— Begin MATERIAL FOR THIS EXERCISE —

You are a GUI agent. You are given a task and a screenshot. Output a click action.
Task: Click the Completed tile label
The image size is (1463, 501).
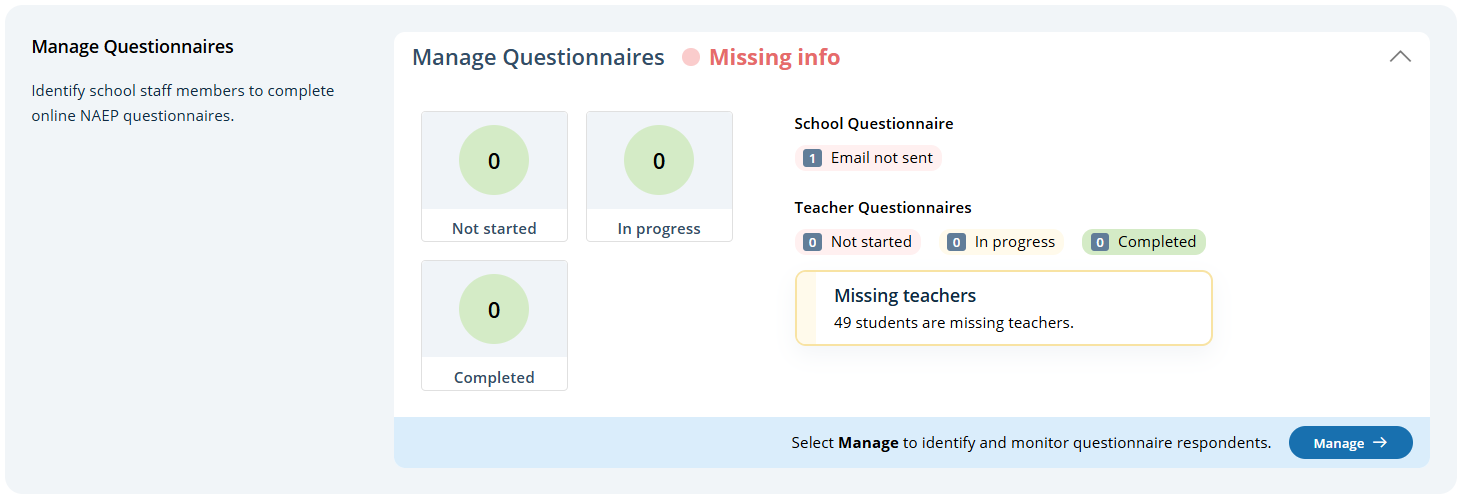tap(494, 377)
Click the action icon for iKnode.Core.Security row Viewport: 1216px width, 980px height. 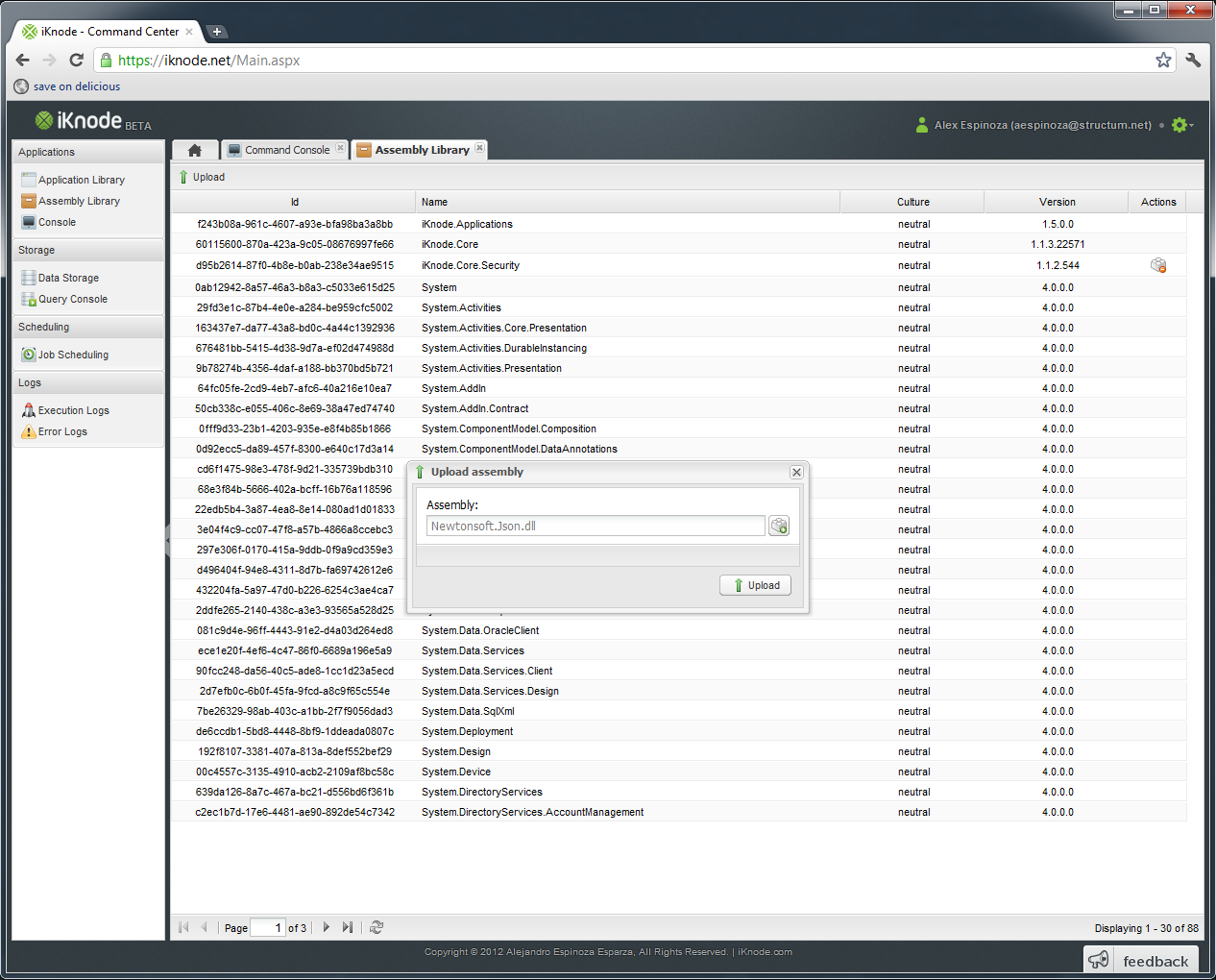1158,265
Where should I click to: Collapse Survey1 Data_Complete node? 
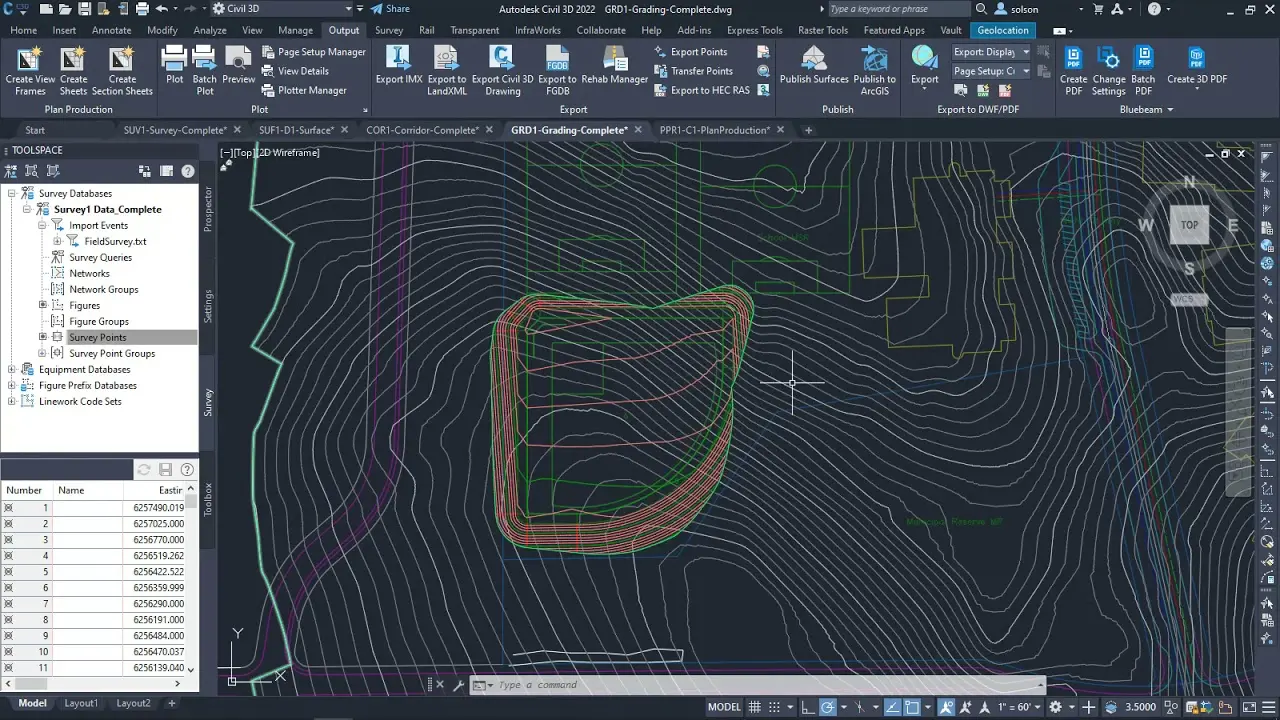(27, 209)
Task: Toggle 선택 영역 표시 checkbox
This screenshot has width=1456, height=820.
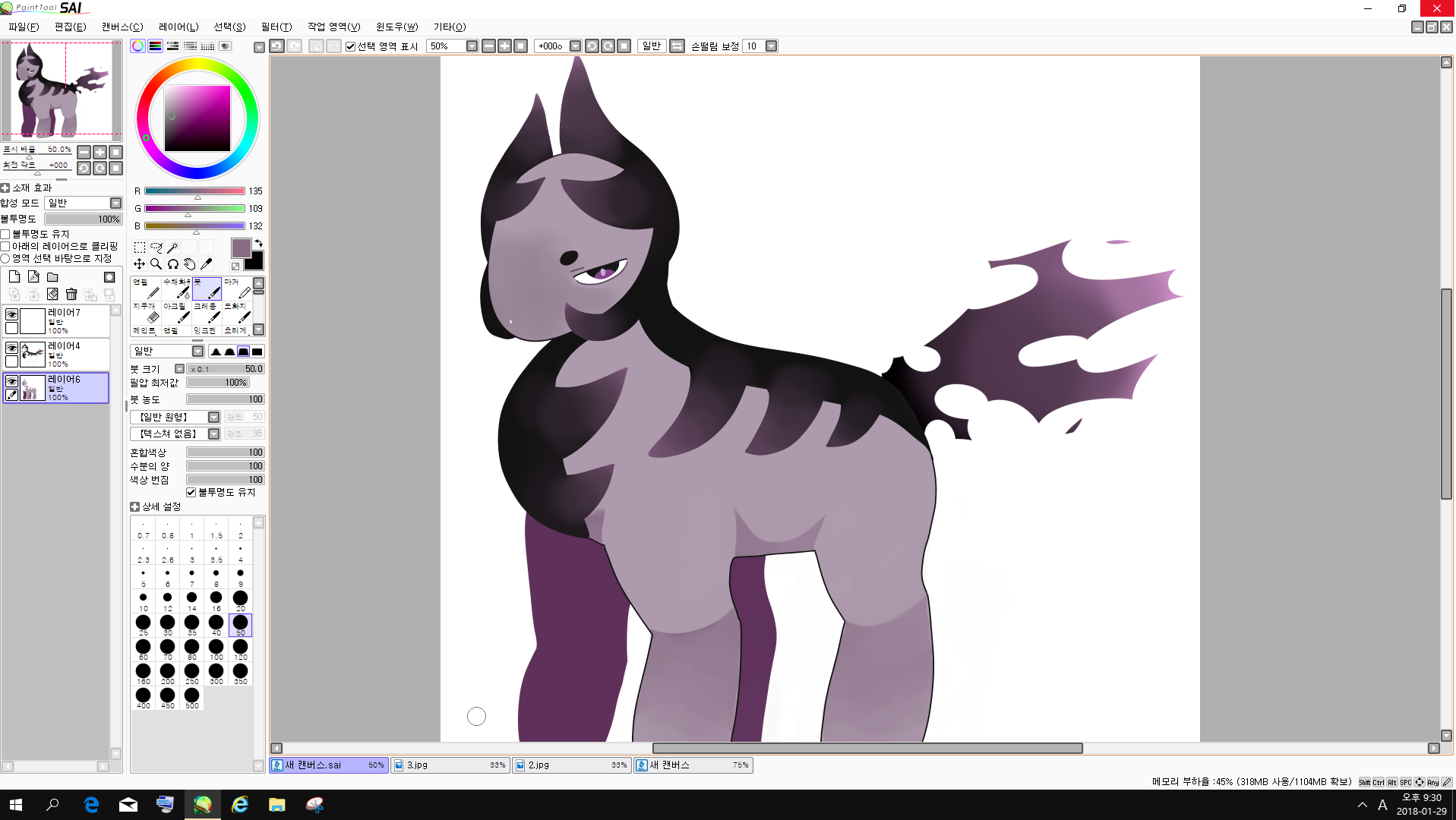Action: tap(351, 46)
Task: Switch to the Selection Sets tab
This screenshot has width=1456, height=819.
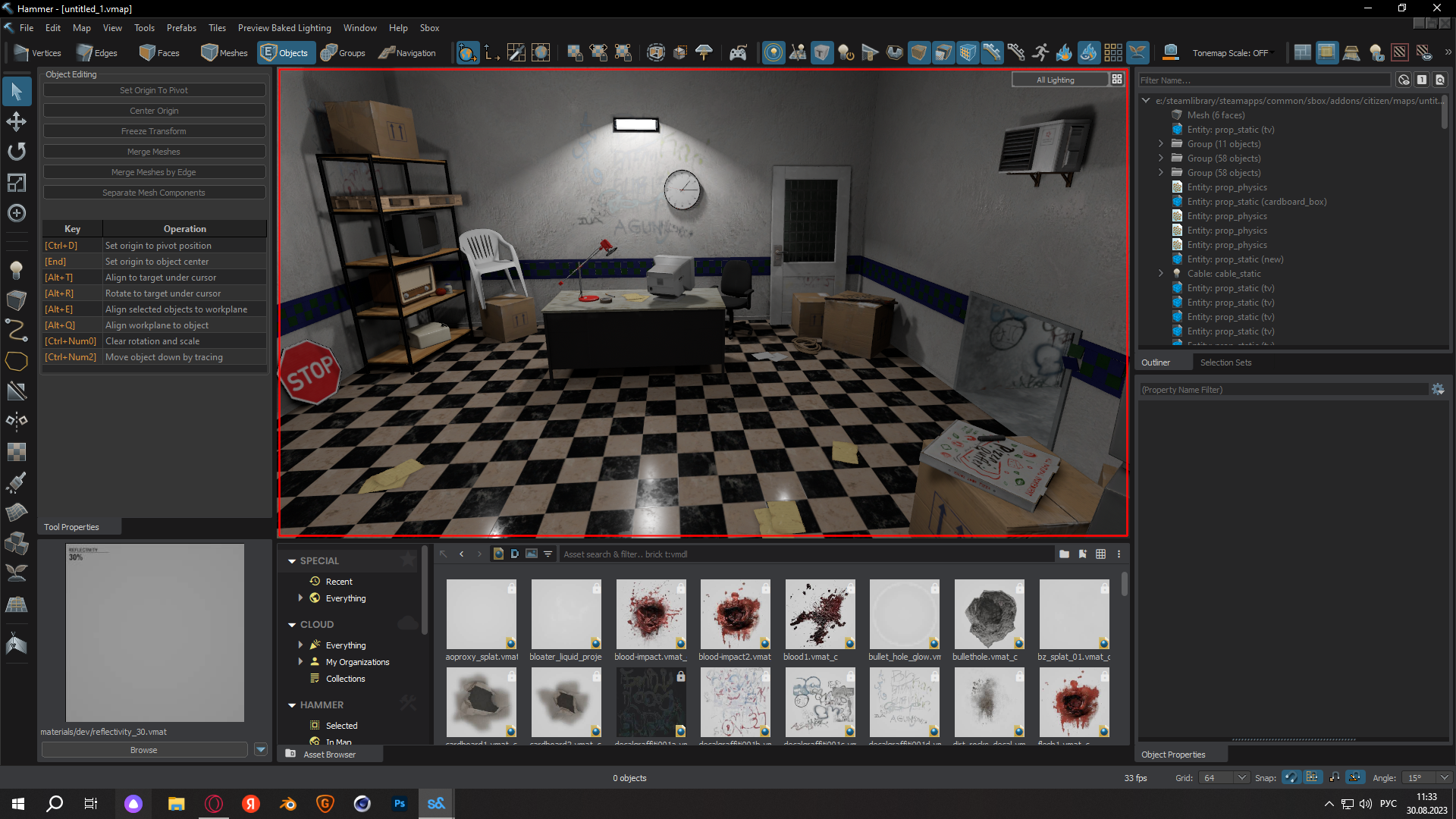Action: (1225, 362)
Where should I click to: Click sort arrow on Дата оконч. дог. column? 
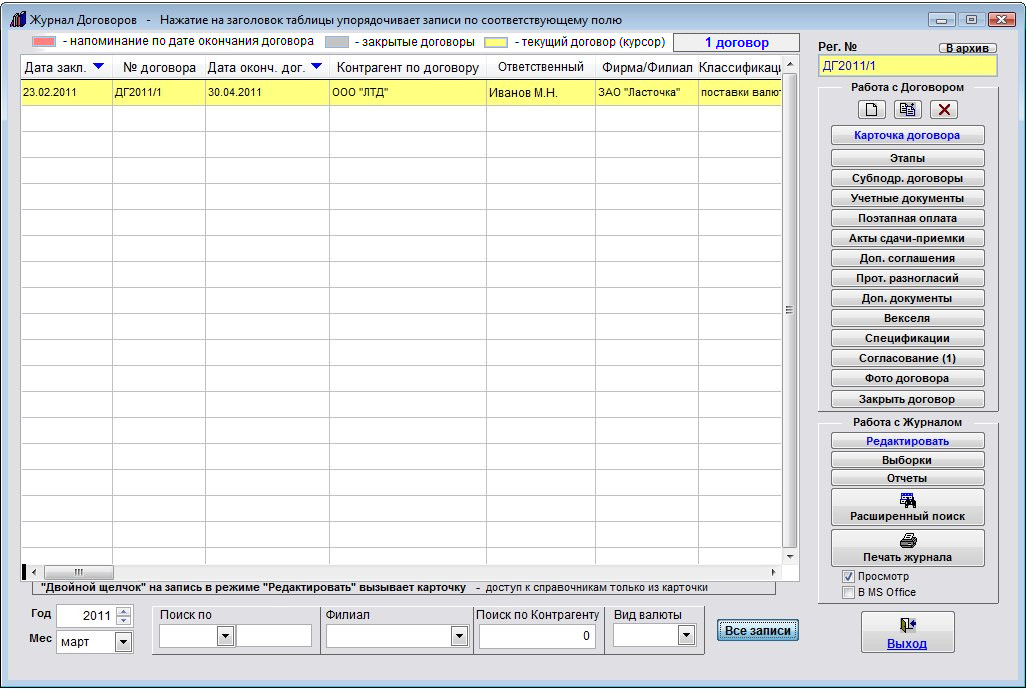(x=316, y=67)
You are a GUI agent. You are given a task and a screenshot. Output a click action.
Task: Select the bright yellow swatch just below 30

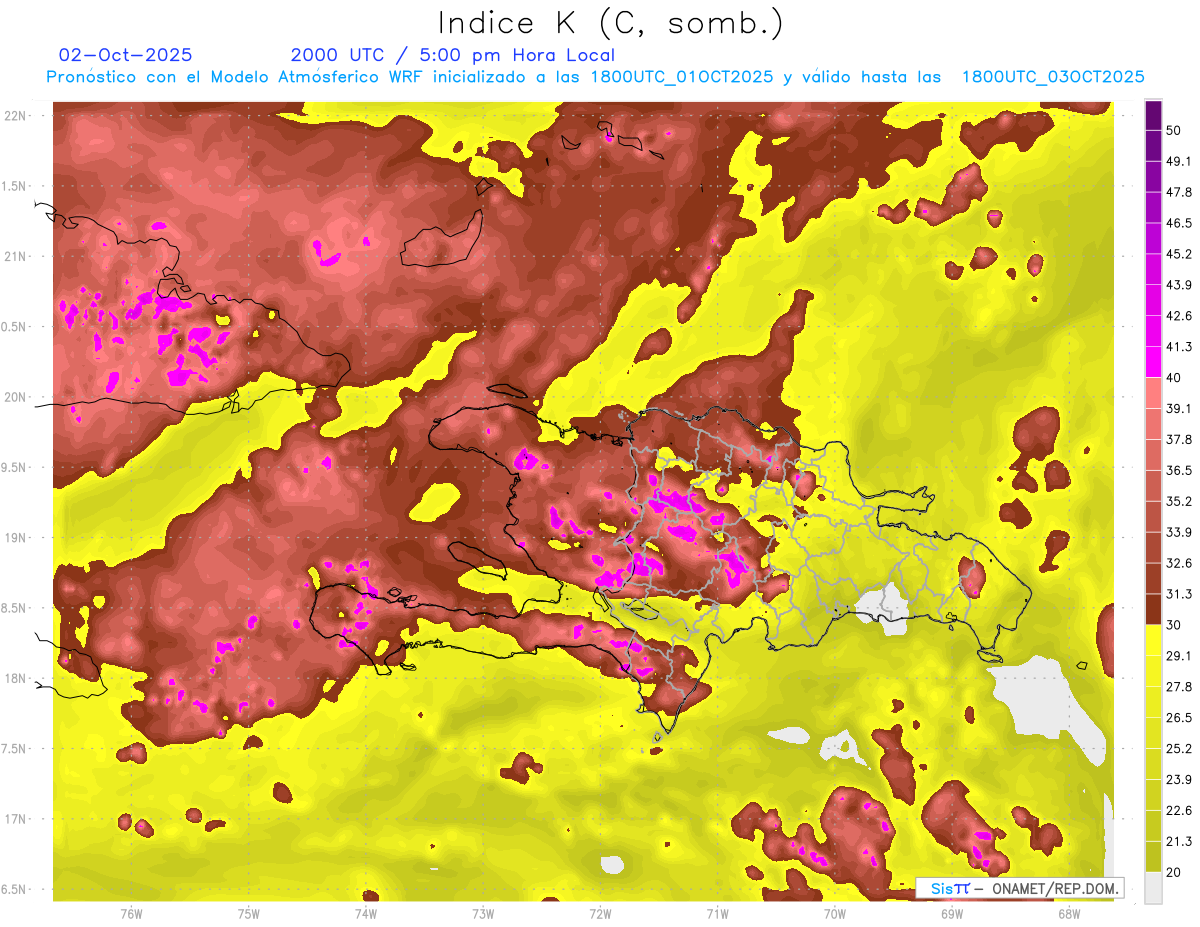click(1153, 640)
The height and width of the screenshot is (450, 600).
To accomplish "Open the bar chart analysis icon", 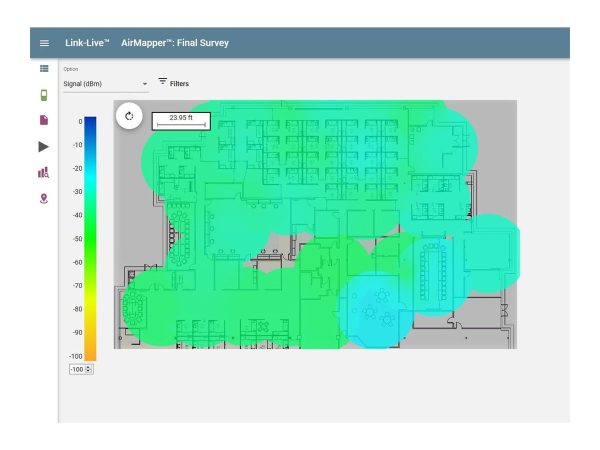I will tap(44, 172).
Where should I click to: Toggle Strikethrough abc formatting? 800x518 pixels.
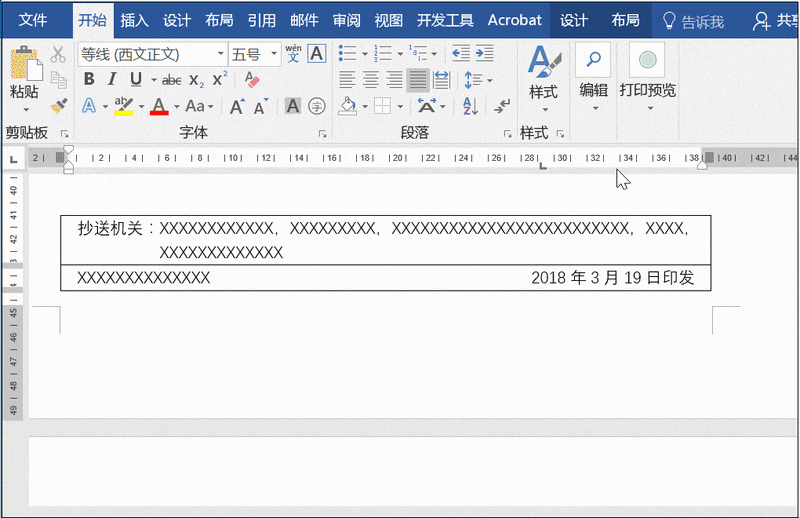click(x=171, y=80)
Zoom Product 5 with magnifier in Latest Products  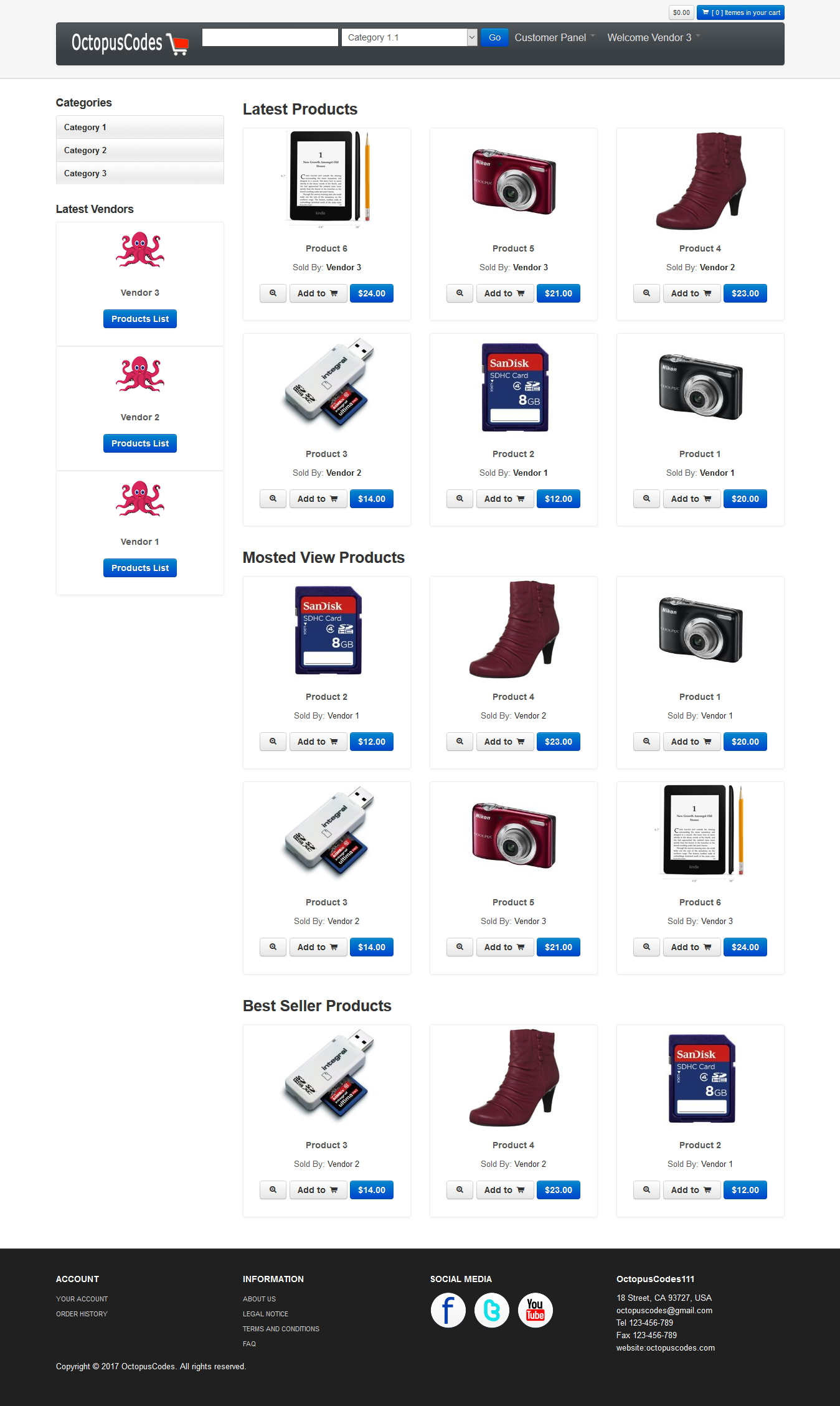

— End MATERIAL FOR THIS EXERCISE —

**WHAT YOU HAVE TO DO:** Can you recast the lines above, from the line with "Where should I click to: Collapse" up to and including the line with "Action: (1225, 362)", as a Markdown table with the columns No. and Line, skipping blank lines? Leave the pictures out.

**COMPLETE ANSWER:**
| No. | Line |
|---|---|
| 1 | Where should I click to: Collapse Survey1 Data_Complete node?  |
| 2 | (27, 209) |
| 3 | Task: Toggle 선택 영역 표시 checkbox |
| 4 | This screenshot has width=1456, height=820. |
| 5 | Action: tap(351, 46) |
| 6 | Task: Switch to the Selection Sets tab |
| 7 | This screenshot has width=1456, height=819. |
| 8 | Action: (1225, 362) |